**TASK**
Find every line in the records below that contains "will", and copy it.

[Data excerpts]

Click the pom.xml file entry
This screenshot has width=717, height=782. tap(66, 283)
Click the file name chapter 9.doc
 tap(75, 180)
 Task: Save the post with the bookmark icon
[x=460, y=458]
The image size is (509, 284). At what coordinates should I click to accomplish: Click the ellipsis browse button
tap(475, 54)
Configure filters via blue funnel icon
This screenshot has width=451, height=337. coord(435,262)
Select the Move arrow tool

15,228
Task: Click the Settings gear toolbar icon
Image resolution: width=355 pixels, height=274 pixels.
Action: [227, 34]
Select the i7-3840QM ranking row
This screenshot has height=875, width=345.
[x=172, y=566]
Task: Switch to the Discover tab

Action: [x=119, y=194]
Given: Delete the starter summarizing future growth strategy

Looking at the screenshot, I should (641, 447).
==
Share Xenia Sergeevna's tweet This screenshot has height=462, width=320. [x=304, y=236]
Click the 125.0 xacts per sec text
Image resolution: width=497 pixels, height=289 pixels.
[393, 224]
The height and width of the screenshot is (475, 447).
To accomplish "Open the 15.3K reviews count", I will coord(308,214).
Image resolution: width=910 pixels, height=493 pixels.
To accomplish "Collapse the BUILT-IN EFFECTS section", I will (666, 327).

**OUTPUT OF THE EXERCISE**
To accomplish "Open the 15.3K reviews count", I will coord(308,214).
To accomplish "Collapse the BUILT-IN EFFECTS section", I will (666, 327).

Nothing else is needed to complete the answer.